Data Labeling
Labelo offers a well-organized and user-friendly workflow for annotating data, making the labeling process both efficient and accurate. Whether you're working on a small dataset or managing large-scale machine learning projects, Labelo’s structured approach ensures that the entire process is smooth and reliable.
Labeling Workflow
1. Begin by navigating to the specific task in the project in Labelo where you want to perform annotations.
To start labeling all tasks in a project, click the Label All Tasks
button on the tasks page. Alternatively, if you'd like to label tasks according to the current filter and sort order in the data manager, choose the Label Tasks As Displayed
option. This approach lets you concentrate on specific task subsets, improving efficiency and organization in your labeling process.
2. Choose a label from the pre-created labels.
After navigating to the task you want to annotate, the next step is to choose the appropriate label from the list of predefined labels configured for your project.
3. Start labeling by clicking on the image according to the template chosen.

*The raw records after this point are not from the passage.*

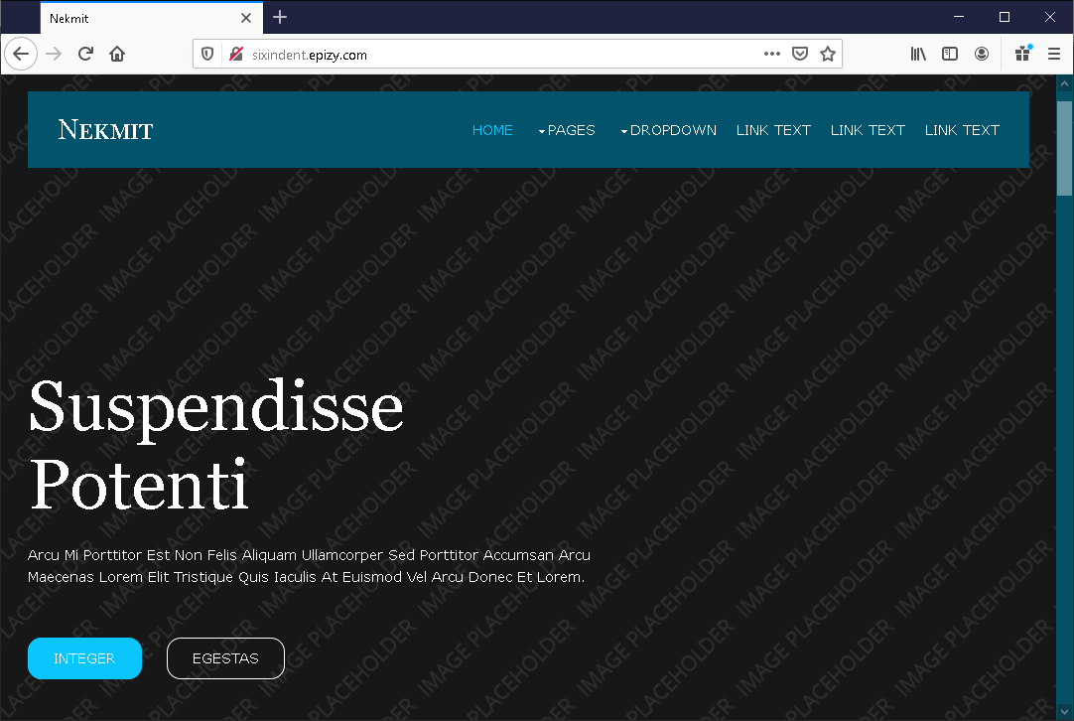This screenshot has width=1074, height=721.
Task: Click the insecure connection padlock icon
Action: click(x=235, y=55)
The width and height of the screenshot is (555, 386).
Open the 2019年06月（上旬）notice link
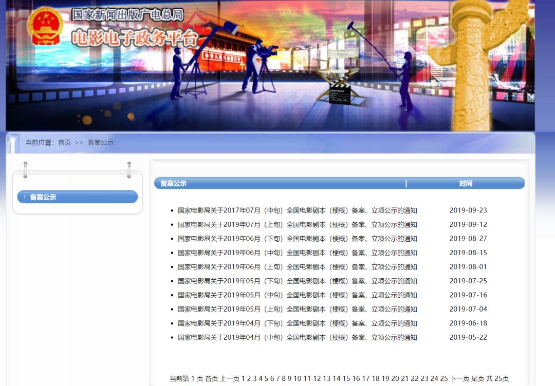[x=298, y=267]
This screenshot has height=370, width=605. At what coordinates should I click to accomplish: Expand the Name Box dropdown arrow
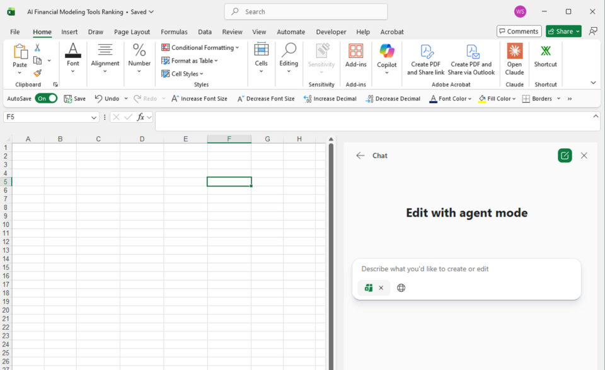(x=94, y=117)
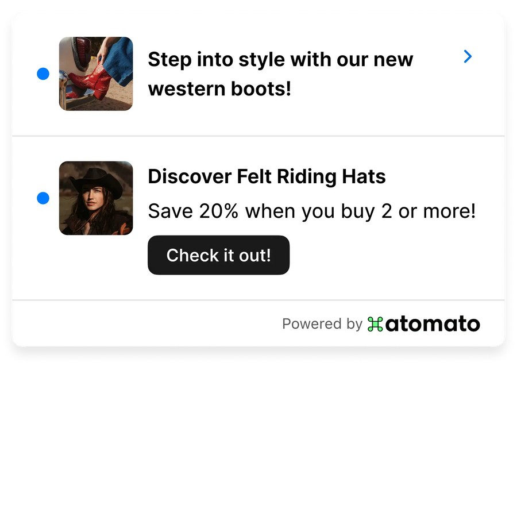Click the blue unread dot beside hats notification
This screenshot has height=509, width=517.
(43, 198)
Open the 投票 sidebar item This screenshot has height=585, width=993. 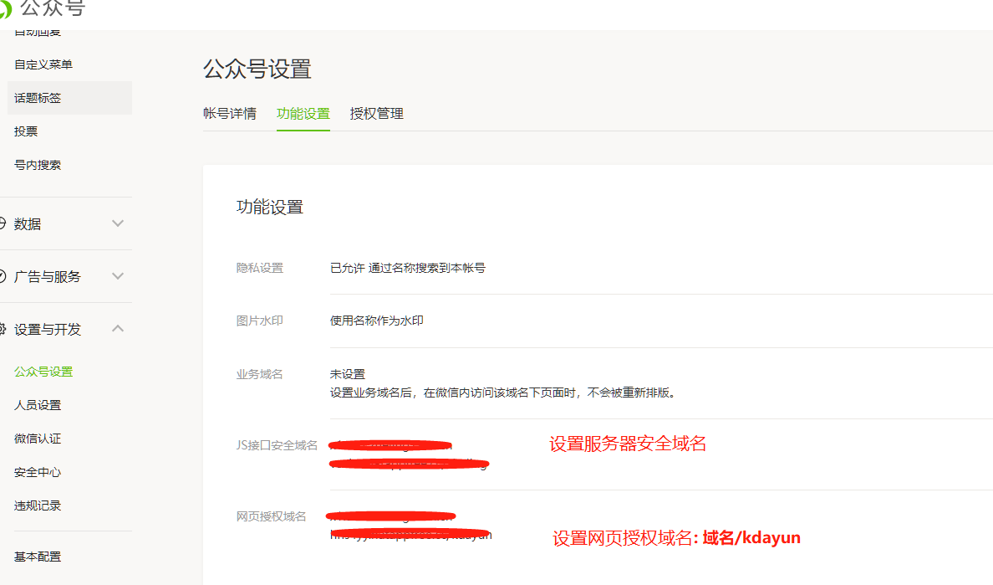point(26,131)
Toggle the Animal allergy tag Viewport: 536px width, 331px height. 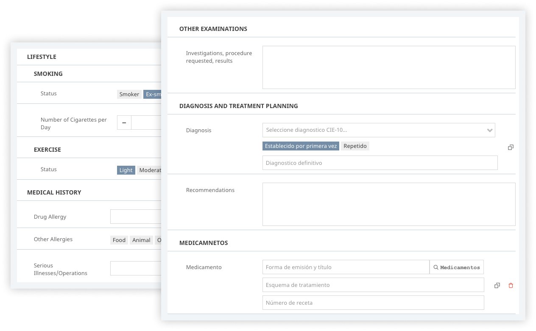click(141, 240)
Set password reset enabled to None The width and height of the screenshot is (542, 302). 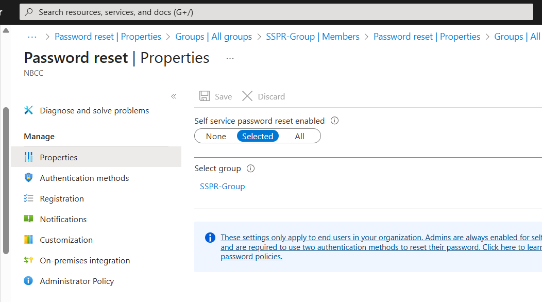pyautogui.click(x=215, y=136)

To apply the label, simply click on the relevant section of the text, image, audio, or other data objects. Your changes will be automatically saved by the system.

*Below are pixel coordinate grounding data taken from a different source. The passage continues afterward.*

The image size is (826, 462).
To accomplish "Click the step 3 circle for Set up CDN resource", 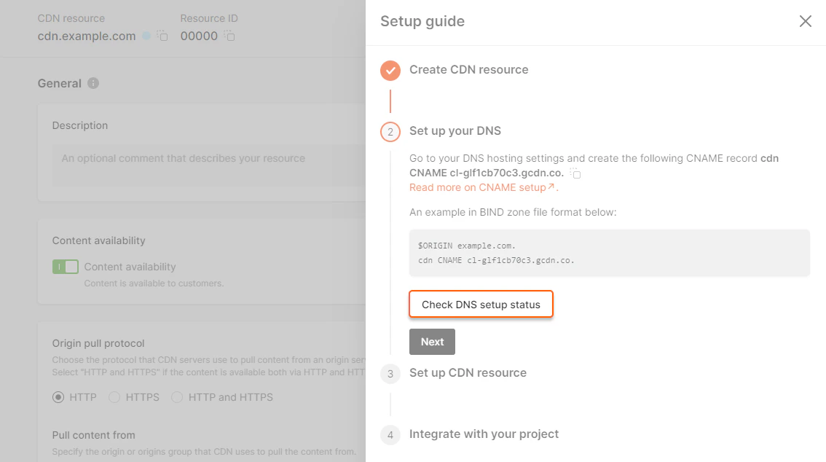I will coord(390,373).
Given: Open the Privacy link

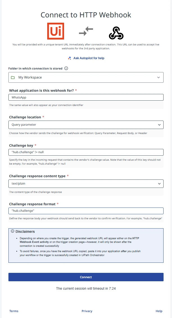Looking at the screenshot, I should [87, 311].
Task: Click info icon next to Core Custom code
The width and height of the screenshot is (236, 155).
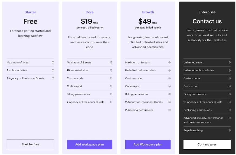Action: click(x=111, y=78)
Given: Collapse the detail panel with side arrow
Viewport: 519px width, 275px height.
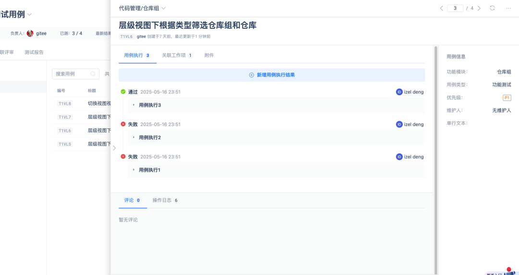Looking at the screenshot, I should tap(114, 148).
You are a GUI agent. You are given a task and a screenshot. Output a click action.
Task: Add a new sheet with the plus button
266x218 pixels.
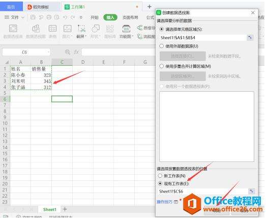(x=65, y=209)
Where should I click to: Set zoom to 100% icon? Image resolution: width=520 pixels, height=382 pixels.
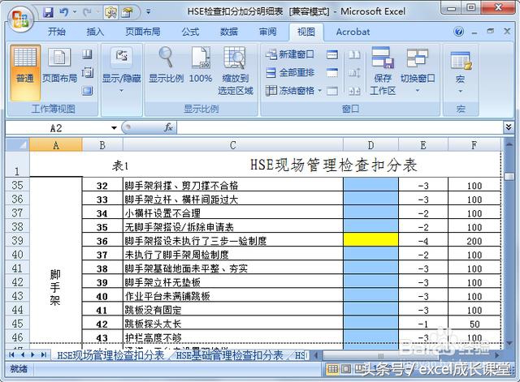tap(201, 65)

4. After completing the labeling, you can submit your annotation by clicking the submit button.
Once you have finished annotating, click the Submit
button to finalize the annotation and proceed to the next task. This process ensures that each segment of your data is accurately labeled and systematically recorded.
5. Update the annotation if there are any corrections.
In the course of labeling a dataset, it’s common to discover that some annotations need to be corrected or refined. Labelo provides a straightforward process for updating existing annotations to ensure the accuracy and quality of the labeled data.
NOTE
Annotations can be done by everyone in the organization except reviewers.